Researchers also uncovered two unpatched Windows update flaws that can enable persistent code execution. Users are urged to update Ollama, restrict network exposure, disable automatic updates, and secure instances behind authentication proxies and firewalls.
6. Mini Shai-Hulud Worm Compromises TanStack, Mistral AI, Guardrails AI & More Packages
TeamPCP, the threat group behind recent supply chain attacks, has been linked to a new “Mini Shai-Hulud” campaign targeting npm and PyPI packages tied to TanStack, Mistral AI, UiPath, OpenSearch, and Guardrails AI. More than 170 compromised packages with over 518 million downloads were affected.
The malicious packages contained obfuscated JavaScript malware designed to steal credentials from cloud providers, cryptocurrency wallets, AI tools, GitHub Actions, and developer environments. The malware also established persistence in IDEs like VS Code and Claude Code, injected malicious GitHub Actions workflows, and exfiltrated stolen data through multiple channels. Researchers said the attackers abused GitHub Actions and trusted publishing workflows to distribute validly signed malicious packages, marking one of the first known npm worms with legitimate SLSA Level 3 attestations. Some variants also included destructive “wiper” behavior that could erase developer systems if malicious npm tokens were revoked improperly.

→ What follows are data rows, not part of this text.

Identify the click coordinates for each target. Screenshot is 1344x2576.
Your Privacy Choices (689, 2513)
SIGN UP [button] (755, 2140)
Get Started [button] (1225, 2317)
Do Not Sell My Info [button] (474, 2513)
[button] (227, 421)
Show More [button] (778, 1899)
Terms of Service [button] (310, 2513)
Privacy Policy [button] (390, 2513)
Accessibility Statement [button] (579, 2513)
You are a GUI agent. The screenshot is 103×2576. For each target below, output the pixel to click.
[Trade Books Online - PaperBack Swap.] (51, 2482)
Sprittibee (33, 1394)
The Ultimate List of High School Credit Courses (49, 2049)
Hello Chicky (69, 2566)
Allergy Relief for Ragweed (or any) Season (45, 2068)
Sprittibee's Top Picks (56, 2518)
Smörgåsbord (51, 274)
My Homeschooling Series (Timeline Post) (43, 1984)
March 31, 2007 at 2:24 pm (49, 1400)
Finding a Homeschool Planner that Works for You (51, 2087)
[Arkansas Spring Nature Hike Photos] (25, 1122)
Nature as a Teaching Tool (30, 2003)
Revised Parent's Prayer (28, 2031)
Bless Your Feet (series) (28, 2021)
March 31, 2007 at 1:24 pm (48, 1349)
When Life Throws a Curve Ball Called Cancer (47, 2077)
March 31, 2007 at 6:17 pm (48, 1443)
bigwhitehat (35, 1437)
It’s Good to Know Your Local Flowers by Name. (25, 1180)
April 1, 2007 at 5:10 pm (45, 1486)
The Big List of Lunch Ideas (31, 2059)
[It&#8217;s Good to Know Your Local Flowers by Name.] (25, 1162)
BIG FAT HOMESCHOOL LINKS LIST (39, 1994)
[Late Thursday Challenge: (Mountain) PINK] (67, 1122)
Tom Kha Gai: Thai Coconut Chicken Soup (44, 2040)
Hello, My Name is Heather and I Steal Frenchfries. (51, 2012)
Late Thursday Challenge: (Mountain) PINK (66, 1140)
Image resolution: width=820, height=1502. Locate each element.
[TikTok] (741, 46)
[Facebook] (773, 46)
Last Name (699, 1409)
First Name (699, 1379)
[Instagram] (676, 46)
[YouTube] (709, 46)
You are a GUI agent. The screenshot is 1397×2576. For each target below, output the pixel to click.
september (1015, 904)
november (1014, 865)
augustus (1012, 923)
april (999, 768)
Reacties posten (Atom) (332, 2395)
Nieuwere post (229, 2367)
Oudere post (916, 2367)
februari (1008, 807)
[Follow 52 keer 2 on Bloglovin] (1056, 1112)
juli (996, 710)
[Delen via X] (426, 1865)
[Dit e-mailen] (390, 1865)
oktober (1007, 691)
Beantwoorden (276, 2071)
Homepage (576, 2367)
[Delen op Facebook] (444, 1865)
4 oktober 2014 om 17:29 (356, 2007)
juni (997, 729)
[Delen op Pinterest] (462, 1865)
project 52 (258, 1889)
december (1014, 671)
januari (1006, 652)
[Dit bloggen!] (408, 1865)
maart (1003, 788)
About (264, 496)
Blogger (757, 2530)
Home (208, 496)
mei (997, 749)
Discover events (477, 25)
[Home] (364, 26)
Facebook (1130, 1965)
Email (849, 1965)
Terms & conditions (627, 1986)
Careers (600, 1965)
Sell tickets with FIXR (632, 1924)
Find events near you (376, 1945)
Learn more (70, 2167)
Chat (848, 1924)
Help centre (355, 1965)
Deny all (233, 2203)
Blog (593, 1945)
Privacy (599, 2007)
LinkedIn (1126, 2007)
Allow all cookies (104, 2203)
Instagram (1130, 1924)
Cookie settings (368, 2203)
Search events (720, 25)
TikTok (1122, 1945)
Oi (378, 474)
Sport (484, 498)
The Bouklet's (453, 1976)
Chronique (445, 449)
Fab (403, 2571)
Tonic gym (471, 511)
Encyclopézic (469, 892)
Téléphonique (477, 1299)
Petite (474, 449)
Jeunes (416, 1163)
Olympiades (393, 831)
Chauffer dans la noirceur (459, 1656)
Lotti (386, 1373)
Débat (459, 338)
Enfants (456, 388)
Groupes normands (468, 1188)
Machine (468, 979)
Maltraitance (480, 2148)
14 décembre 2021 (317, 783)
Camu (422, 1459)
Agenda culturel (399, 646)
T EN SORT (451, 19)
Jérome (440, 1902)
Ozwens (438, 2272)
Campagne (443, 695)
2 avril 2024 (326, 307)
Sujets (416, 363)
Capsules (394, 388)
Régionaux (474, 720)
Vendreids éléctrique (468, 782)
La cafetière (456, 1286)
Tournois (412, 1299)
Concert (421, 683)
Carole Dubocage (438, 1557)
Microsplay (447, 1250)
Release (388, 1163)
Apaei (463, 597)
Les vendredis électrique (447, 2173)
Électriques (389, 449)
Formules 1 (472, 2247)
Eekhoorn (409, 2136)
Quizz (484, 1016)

7. Quasar Linux RAT Steals Developer Credentials for Software Supply Chain Compromise
Trend Micro researchers have uncovered a previously undocumented Linux implant called Quasar Linux RAT (QLNX), designed to silently compromise developer environments and enable extensive post-exploitation activity.
QLNX specifically targets supply chain credentials, harvesting secrets from files such as .npmrc, .pypirc, .aws/credentials, .kube/config, GitHub CLI tokens, and .env files — giving attackers potential access to NPM/PyPI publishing pipelines, cloud infrastructure, and CI/CD systems.
The implant runs fileless from memory, disguises itself as a kernel thread, wipes system logs, and establishes persistence via up to seven methods including systemd, crontab, and .bashrc injection. It supports 58 commands covering shell execution, file management, keylogging, screenshots, SOCKS proxying, and P2P mesh networking. A PAM hook backdoor intercepts plaintext credentials during authentication events.
QLNX employs a two-tiered rootkit: a userland component using LD_PRELOAD and a kernel-level eBPF module that hides processes, files, and network ports from standard tools. Its delivery method remains unknown.